Task directions
Please repeat the data below exactly, with the pictures removed.

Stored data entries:
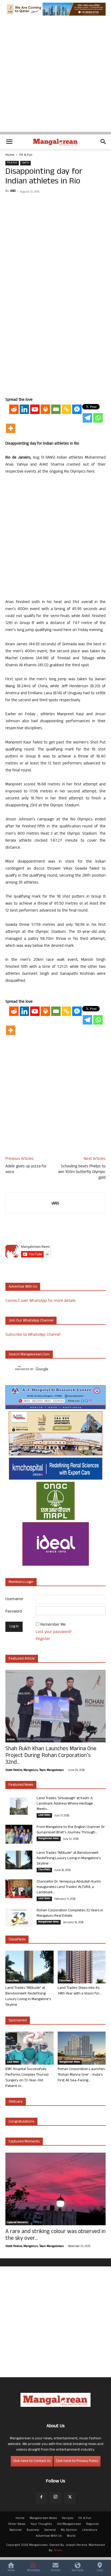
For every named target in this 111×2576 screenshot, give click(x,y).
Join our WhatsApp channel (31, 1321)
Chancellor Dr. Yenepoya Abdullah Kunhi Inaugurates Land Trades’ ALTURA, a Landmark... (69, 1887)
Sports (25, 163)
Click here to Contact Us (32, 2461)
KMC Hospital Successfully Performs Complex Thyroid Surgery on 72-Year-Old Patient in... (26, 2077)
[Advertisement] (55, 76)
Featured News (21, 1785)
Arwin (58, 2550)
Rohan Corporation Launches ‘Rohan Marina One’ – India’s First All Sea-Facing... (81, 2075)
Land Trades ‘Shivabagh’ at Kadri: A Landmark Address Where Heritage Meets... (65, 1803)
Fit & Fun (25, 155)
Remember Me (53, 1625)
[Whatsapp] (98, 418)
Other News (16, 2524)
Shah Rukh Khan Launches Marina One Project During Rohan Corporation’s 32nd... (50, 1756)
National (15, 2530)
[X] (69, 2498)
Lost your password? (54, 1632)
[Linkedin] (24, 409)
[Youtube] (35, 409)
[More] (10, 428)
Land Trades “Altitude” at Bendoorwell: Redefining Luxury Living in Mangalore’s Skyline (69, 1858)
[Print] (45, 409)
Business (33, 2530)
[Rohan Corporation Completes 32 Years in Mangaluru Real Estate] (18, 1917)
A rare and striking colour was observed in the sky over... (55, 2235)
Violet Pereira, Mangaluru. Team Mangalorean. (34, 1770)
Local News (44, 1815)
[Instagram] (55, 2497)
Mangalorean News (48, 1839)
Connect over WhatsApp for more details (40, 1301)
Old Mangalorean (69, 2524)
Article (11, 1740)
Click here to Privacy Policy (77, 2461)
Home (9, 155)
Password (13, 1611)
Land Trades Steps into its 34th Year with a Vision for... (80, 1991)
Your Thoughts (41, 2524)
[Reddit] (14, 409)
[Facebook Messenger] (77, 409)
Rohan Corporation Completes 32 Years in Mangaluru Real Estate (70, 1913)
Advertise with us (23, 1287)
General (50, 2530)
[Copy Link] (66, 409)
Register (43, 1639)
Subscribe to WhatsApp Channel (32, 1335)
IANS (13, 191)
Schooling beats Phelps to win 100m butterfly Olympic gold (82, 1172)
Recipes (67, 2518)
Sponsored (18, 2021)
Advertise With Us (49, 2536)
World (71, 2536)
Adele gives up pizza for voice (26, 1169)
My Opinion (69, 2530)
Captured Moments (24, 2142)
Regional (92, 2524)
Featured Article (22, 1659)
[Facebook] (41, 2498)
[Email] (56, 409)
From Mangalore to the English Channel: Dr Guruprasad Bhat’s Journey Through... (71, 1830)
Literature (89, 2530)
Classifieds (44, 1870)
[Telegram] (87, 418)
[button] (9, 141)
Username (14, 1599)
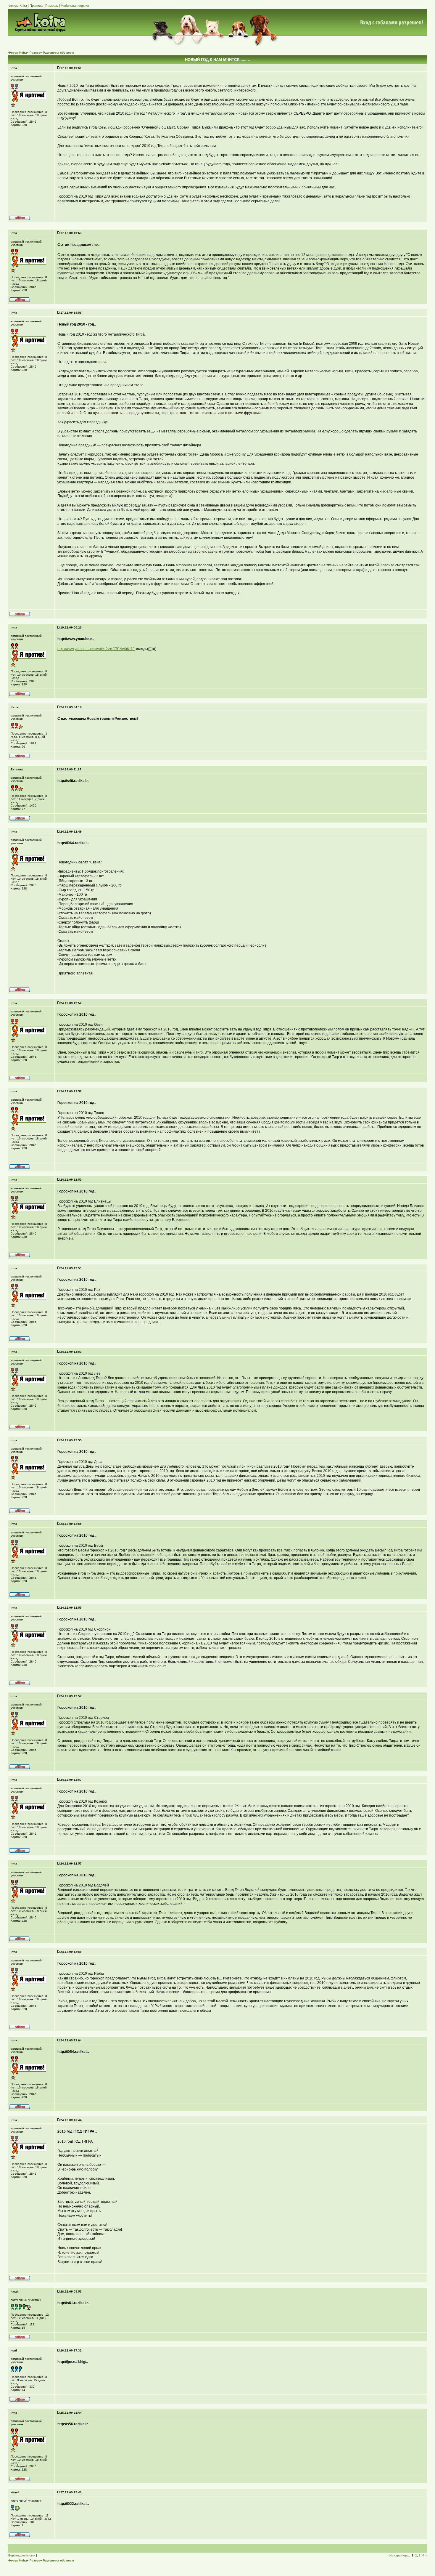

Expected answer
For every named target in this 111×2576 screenshot, give click(x,y).
Join our WhatsApp channel (31, 1321)
Chancellor Dr. Yenepoya Abdullah Kunhi Inaugurates Land Trades’ ALTURA, a Landmark... (69, 1887)
Sports (25, 163)
Click here to Contact Us (32, 2461)
KMC Hospital Successfully Performs Complex Thyroid Surgery on 72-Year-Old Patient in... (26, 2077)
[Advertisement] (55, 76)
Featured News (21, 1785)
Arwin (58, 2550)
Rohan Corporation Launches ‘Rohan Marina One’ – India’s First All Sea-Facing... (81, 2075)
Land Trades ‘Shivabagh’ at Kadri: A Landmark Address Where Heritage Meets... (65, 1803)
Fit & Fun (25, 155)
Remember Me (53, 1625)
[Whatsapp] (98, 418)
Other News (16, 2524)
Shah Rukh Khan Launches Marina One Project During Rohan Corporation’s 32nd... (50, 1756)
National (15, 2530)
[X] (69, 2498)
Lost your password? (54, 1632)
[Linkedin] (24, 409)
[Youtube] (35, 409)
[More] (10, 428)
Land Trades “Altitude” at Bendoorwell: Redefining Luxury Living in Mangalore’s Skyline (69, 1858)
[Print] (45, 409)
Business (33, 2530)
[Rohan Corporation Completes 32 Years in Mangaluru Real Estate] (18, 1917)
A rare and striking colour was observed in the sky over... (55, 2235)
Violet Pereira, Mangaluru. Team Mangalorean. (34, 1770)
Local News (44, 1815)
[Instagram] (55, 2497)
Mangalorean News (48, 1839)
Connect over WhatsApp for more details (40, 1301)
Old Mangalorean (69, 2524)
Article (11, 1740)
Click here to Privacy Policy (77, 2461)
Home (9, 155)
Password (13, 1611)
Land Trades Steps into its 34th Year with a Vision for... (80, 1991)
Your Thoughts (41, 2524)
[Reddit] (14, 409)
[Facebook Messenger] (77, 409)
Rohan Corporation Completes 32 Years in Mangaluru Real Estate (70, 1913)
Advertise with us (23, 1287)
General (50, 2530)
[Copy Link] (66, 409)
Register (43, 1639)
Subscribe to WhatsApp Channel (32, 1335)
IANS (13, 191)
Schooling beats Phelps to win 100m butterfly Olympic gold (82, 1172)
Recipes (67, 2518)
Sponsored (18, 2021)
Advertise With Us (49, 2536)
World (71, 2536)
Adele gives up pizza for voice (26, 1169)
My Opinion (69, 2530)
Captured Moments (24, 2142)
Regional (92, 2524)
Featured Article (22, 1659)
[Facebook] (41, 2498)
[Email] (56, 409)
From Mangalore to the English Channel: Dr Guruprasad Bhat’s Journey Through... (71, 1830)
Literature (89, 2530)
Classifieds (44, 1870)
[Telegram] (87, 418)
[button] (9, 141)
Username (14, 1599)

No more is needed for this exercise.